▶ **TASKS TO COMPLETE**:
**1.** Answer these questions using the structure strip guidance below, one line each:
(a) What should learners have once they finish using the structure strip?
(b) Where should learners glue their structure strip?
(c) At what point should learners answer the question?
**2.** Reproduce a passage from the structure strip guidance below, beginning at the words "For more ideas" and stopping after "the following question.".

When your learners have finished using the structure strip they should have an A4 page set of notes and examples.

Introduction

Nanomaterials are becoming more and more important in everyday life and in scientific research. In this activity, your learners will develop their skills in reading and writing about nanomaterials and the nanoscale.

How to use structure strips

Structure strips are a type of scaffolding that support learners to write independently. You can use them in lots of ways: to take an overview at the start of the topic, to activate prior knowledge or to summarise a set of objectives.

Your learners should glue their structure strip into the margin of an exercise book or a piece of paper. The strips have sections containing prompts which are sized to show the amount learners must write. Learners write their answers next to the sections, in full sentences.

For more ideas on how to use structure strips with your learners, see 5 ways to use structure strips effectively

Question

Get your learners to answer the question after they have completed the structure strip. The structure strip activates the required knowledge which learners can then apply to the following question.

▶ **DATASET SECTION**:
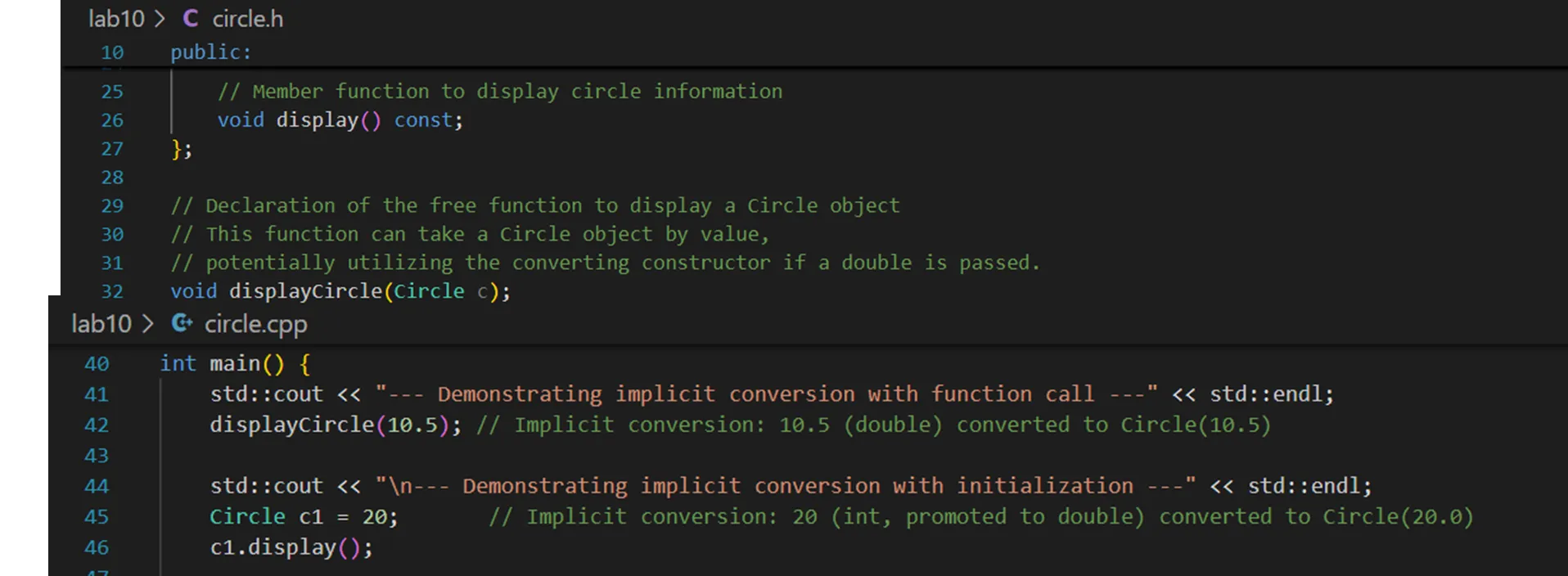
Task: Jump to sticky scroll line 'public:'
Action: click(210, 52)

▶ **RESPONSES**:
**1.**
(a) An A4 page set of notes and examples.
(b) Into the margin of an exercise book or a piece of paper.
(c) After they have completed the structure strip.

**2.**
For more ideas on how to use structure strips with your learners, see 5 ways to use structure strips effectively

Question

Get your learners to answer the question after they have completed the structure strip. The structure strip activates the required knowledge which learners can then apply to the following question.